I am in love with love, and I’m obviously in love with weddings for that very reason. But this wedding was simple, and surrounded by so much love and so centered around their undying love for God that they both share. The ceremony was one that touched your soul, that made you think, that moved you and the couple is one that you can feel their love for each other and their love for God just radiate! I wish I could put the feeling of it into words but I can’t and I think that it’s better that way because some thing can’t be described with words, and I’m not sure they are meant to – they are just meant to be felt, and that is OK. We were a few minutes late because this place was so hard to find, and we were near the back so I sat in my dress straight in my chair to be involved and with all of these flawlessly written and spoken words of the ceremony about love, marriage and God, I found myself learning into the nook of my husbands arm that was outstretched behind me. The pastor wasn’t just speaking the moving words to Shaun and Barb, but to us, to everyone who sat watching this beautiful ceremony who was married or potentially may be in the future.
I think that is why I love weddings so much, they are all based around the concept & beauty of love and a life together but in every ceremony there is a reminder of my love for my husband, and there is always a lesson to be learned as a husband or as a wife, or as a significant other. Every ceremony is different, the words of the ceremony are different, and it’s supposed to be that way – that is what makes every couple, every wedding and every message special. But this ceremony was my favorite we have been to thus far.
Their first dance was:
the song stopped me dead in my tracks, it played on my heartstrings, it was beautiful and watching the two of them dancing with an unbelievable amount of love in their eyes, their foreheads together taking in the moment, knowing this moment would never happen again – it was touching and absolutely stunning. The words were exactly how I felt for Ryan, it was a reminder for us – as well as a celebration for them.

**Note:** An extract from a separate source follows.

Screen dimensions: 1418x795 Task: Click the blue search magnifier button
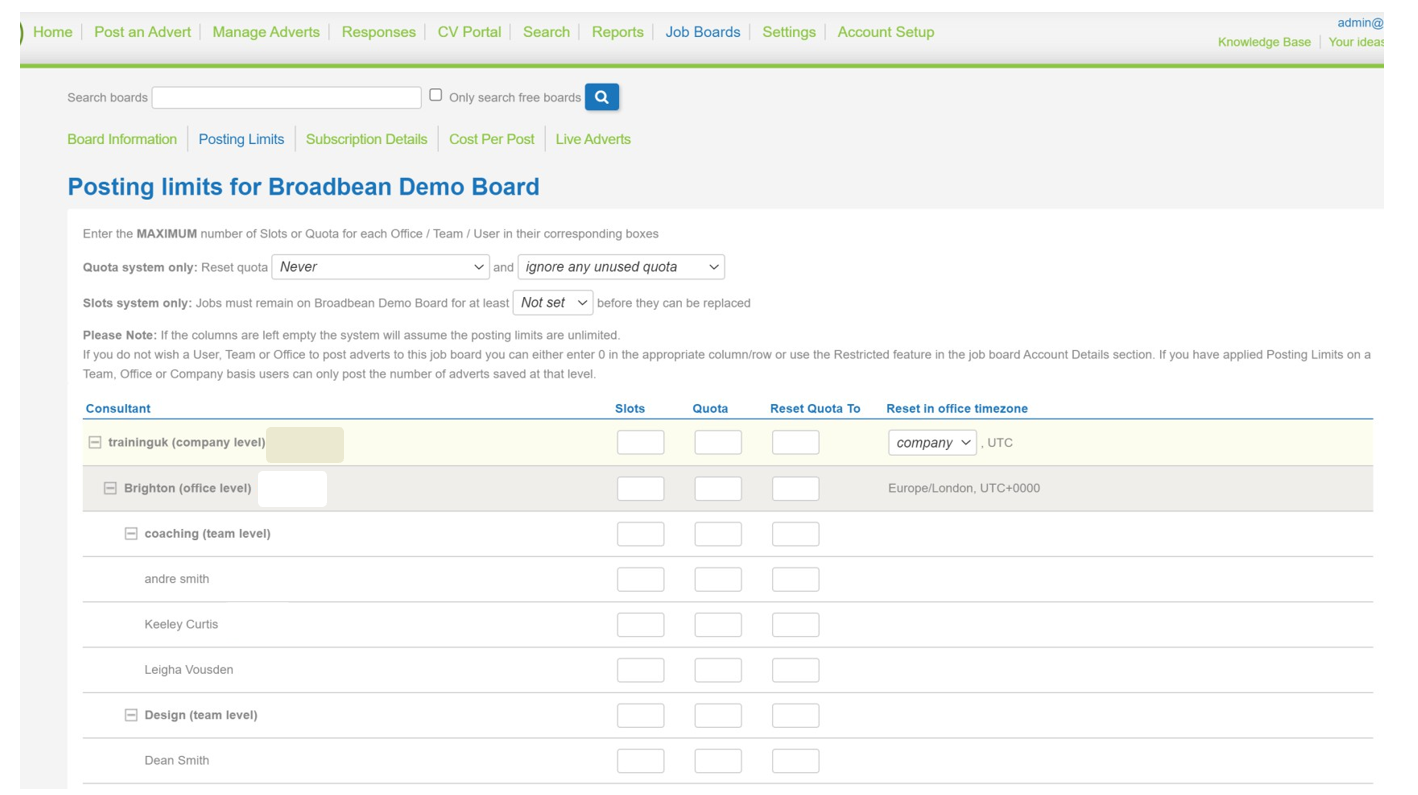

The words were the kind that spoke directly to you, whispered sweet love into your heart and made you reflect on the amazing-ness of the great love in your heart,well- my heart, for that sweet husband I was sitting right next to,the one I will spend my life time with and that made it even better.

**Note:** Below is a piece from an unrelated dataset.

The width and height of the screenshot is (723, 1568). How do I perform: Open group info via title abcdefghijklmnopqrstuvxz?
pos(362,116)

Again, the feeling and experience – the ambiance of the room – I cannot describe it in much more detail because it was just something you feel in your heart and no words could touch it. I will say from experience – that love of theirs that could be felt in that room will only grow bigger and deeper with time, because I can tell you that I have never been more in love with Ryan than I am now, not even on our wedding day. Now don’t get me wrong, after the 4 years of being together there was a lot of love there, and that day I never thought I would love him more than I did in that moment but the truth is, I love him more today than I ever could have imagined. After the roller coaster of a year we had during our first year, we explored and discovered an undeniable, love that will.not.end. only grow more, grow deeper, even though in this moment of life it doesn’t seem possible – but I have thought that before, only to be proven wrong. That is the beauty of love, our love, everyone’s love.
We sent them on their way through a tunnel of bubbles, after some drinks and dancing, into the night so they could go off to their hotel to spend a week in the Caribbean for a cruise – lucky! – and more importantly off to spend this beautiful life together, wishing them only love and blessings, and the strength of themselves and God, when life isn’t all that easy.